Day 8, Core Synergistics (P90X Lean)

Technically, yesterday (Sunday) was day 8, but we had a very full day and I never got around to working out. So, today on Monday is what I am calling day 8. I'm not sure this is the right way to count the days, or if I should include all the days off I take during the 90 calendar days. My take on it though is that I am only really chronicling the workouts that I do and will try to note any days off that I take. I'm sure there is some detriment in missing days, but at this point in my workout life, it's minor (just doing anything is better than what I was doing before).

So, today was my repetition of Day 1's workout, Core Synergistics. I remember thinking this workout was insanely tough, and while the start of it seemed a little easier to me today, it still crushed me and I couldn't possibly keep up with the video. I also ran out of time once again and had to skip some of the later moves to get to the cool down. In all honesty though, I was so frickin' wiped at this point that I REALLY don't think I could have lasted on the later moves. I need to remember to simplify the moves for me so that I can get more of the workout and more reps in. Often times I am doing the full movement they are on the video, so I think this gets me tired out MUCH faster. For instance, with the pushups... I was doing the full pushups they were, which were not even regular old pushups, but more advanced staggered arms stacked feet pushups, then you even switch it up... like an idiot I was doing these instead of remembering that my body is not ready for this and instead trying staggered arm pushups from my knees just to build up those muscles to GET me ready for this stuff on my next 90 days stint. Trying to remember this is always difficult because I still don't realize how out of shape I am, and I'm just following along with the video. I think getting up earlier and giveing myself more time will help in this because I can then watch what they are doing, pause/rewind and modify it to something that will work better for me.

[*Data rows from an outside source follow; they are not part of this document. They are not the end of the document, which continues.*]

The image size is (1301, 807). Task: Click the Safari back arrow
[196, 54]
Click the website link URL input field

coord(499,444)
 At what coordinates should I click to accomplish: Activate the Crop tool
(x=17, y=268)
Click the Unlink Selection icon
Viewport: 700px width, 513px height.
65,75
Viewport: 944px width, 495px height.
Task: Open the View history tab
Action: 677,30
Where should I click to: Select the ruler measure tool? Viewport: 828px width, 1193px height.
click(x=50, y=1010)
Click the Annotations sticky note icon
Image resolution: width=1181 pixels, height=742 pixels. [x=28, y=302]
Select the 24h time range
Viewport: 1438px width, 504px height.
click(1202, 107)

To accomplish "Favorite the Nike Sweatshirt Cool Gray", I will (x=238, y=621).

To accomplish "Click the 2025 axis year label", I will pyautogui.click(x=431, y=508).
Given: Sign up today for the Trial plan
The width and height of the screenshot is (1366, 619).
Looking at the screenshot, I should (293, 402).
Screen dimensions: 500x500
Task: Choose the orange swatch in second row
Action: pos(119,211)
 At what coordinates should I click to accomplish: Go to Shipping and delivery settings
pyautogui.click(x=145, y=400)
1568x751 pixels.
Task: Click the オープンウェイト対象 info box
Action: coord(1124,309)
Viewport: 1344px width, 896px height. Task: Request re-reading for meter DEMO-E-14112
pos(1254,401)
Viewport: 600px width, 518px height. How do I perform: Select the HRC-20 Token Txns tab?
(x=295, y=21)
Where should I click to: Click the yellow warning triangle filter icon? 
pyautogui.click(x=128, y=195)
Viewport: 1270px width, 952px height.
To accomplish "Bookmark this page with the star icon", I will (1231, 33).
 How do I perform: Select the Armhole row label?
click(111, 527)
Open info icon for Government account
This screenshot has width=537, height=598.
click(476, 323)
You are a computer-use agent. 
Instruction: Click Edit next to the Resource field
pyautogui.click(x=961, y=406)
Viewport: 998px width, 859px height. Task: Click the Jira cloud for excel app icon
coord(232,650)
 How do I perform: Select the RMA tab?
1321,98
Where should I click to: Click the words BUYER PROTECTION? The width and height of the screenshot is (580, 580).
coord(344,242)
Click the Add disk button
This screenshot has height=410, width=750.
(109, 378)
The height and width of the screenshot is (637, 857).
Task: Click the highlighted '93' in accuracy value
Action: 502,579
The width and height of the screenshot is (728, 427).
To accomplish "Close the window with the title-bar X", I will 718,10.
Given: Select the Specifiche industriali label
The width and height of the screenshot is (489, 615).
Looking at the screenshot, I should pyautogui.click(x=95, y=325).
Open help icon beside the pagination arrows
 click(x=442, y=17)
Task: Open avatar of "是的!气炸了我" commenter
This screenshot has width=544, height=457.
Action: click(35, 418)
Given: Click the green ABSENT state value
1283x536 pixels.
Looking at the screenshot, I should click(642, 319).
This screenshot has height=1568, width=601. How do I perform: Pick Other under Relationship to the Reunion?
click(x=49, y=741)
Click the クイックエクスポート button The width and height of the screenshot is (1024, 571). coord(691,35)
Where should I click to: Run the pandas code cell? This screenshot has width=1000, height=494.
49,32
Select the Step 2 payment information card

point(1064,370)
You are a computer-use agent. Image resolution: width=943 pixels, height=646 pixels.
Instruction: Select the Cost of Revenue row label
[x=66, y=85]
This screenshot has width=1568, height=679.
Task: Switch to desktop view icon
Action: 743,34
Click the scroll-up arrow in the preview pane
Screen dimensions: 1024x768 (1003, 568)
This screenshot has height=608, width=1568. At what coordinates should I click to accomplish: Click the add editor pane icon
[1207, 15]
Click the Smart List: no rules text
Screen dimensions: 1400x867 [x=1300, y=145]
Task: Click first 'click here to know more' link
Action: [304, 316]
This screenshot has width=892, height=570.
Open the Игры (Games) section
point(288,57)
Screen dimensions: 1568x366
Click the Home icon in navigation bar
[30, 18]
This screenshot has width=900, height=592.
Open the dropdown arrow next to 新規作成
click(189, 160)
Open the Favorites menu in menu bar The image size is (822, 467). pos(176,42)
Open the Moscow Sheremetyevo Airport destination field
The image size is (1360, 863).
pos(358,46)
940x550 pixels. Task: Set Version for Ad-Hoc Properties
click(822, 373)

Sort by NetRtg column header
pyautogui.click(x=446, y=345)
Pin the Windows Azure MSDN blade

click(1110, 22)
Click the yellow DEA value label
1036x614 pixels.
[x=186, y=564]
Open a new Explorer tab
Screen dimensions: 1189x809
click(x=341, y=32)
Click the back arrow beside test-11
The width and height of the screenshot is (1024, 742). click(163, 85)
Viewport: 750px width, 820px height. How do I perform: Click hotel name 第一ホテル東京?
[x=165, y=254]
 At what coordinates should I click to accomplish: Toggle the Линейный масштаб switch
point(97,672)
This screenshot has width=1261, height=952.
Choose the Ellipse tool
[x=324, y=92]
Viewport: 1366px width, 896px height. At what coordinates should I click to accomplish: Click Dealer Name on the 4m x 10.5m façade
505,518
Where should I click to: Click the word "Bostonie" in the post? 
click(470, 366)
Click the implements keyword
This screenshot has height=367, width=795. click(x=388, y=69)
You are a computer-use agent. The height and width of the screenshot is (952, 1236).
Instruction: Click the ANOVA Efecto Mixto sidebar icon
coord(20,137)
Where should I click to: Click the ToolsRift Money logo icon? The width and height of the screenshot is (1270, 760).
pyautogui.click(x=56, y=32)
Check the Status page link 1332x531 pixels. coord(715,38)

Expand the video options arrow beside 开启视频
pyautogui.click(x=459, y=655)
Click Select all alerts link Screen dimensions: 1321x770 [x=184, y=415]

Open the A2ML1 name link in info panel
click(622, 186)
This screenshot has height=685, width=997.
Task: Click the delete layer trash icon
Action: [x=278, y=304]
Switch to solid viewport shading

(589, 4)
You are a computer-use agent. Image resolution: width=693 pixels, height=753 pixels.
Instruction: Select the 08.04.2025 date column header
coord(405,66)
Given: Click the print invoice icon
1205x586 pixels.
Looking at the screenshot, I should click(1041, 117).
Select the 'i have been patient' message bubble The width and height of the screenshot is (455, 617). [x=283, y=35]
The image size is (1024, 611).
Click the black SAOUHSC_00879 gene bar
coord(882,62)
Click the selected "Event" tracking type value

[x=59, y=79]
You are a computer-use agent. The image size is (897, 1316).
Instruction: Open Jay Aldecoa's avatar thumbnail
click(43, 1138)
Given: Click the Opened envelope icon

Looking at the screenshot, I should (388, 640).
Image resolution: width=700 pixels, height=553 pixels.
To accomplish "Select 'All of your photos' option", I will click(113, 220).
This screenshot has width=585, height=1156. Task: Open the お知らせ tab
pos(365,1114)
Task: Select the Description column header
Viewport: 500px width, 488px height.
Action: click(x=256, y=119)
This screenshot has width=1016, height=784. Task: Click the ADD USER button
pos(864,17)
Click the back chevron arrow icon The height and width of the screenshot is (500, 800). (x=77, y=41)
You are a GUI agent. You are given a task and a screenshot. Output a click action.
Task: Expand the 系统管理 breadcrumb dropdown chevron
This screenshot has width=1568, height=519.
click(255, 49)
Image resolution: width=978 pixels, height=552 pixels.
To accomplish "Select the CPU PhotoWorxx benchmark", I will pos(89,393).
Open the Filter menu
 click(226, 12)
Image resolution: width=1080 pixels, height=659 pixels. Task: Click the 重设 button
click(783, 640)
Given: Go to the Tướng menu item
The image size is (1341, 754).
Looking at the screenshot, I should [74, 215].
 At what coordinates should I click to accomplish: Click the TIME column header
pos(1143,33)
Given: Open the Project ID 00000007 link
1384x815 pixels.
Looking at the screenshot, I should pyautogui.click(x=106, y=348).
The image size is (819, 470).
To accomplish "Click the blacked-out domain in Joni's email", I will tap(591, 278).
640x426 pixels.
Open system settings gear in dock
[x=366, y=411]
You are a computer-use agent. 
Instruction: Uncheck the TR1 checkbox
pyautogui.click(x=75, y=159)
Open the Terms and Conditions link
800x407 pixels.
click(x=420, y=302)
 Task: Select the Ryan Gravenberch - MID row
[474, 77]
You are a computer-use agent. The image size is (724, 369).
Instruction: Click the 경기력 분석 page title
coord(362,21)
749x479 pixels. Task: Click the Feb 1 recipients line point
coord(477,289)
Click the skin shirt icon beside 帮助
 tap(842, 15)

Oh yeah, I forgot to mention that I tried adding a resistance band to the moves that I could (some of the moves you can really only use a dumbell, and I didn't have any within easy reach). The resistance band didn't seem to tire me out any more than without, so maybe I need to up the resistance. However, what I learned about the resistance bands my wife bought me (sorry, I couldn't find a photo of the exact kit I have, but it is named the same as the one in this photo and looks to have the same components) is that they are not the "normal" resistance bands that most people talk about or use. They are like bungee cords in the sense that they have a nylon fabric weave surrounding the elastic/rubber center, as opposed to fully rubber colored ones that you see so often. If you are looking to buy resistance bands, do yourself a favor and make sure you get the fully rubber ones... I'll explain: With the ones I have, the bands will get to a certain point and NOT go any further because the nylon fabric weave is at its limit. So some of the moves are impossible to get full extension, and I can't imagine that is good. The fully rubber ones should not have this same issue and continue to stretch to the point of breaking. I seriously doubt I will get to THAT point, at least for a while, so I should be able to get full range of motion out of the fully rubber ones. Also, the kit that my wife originally bought me did not have a door anchor attachment, and I will most certainly need that when travelling so I can simulate pull-ups with out a pull-up bar. Heck, I may even use resistance bands in place of pull-ups at home too, until I build up enough muscle to actually do a single set of 10 or something.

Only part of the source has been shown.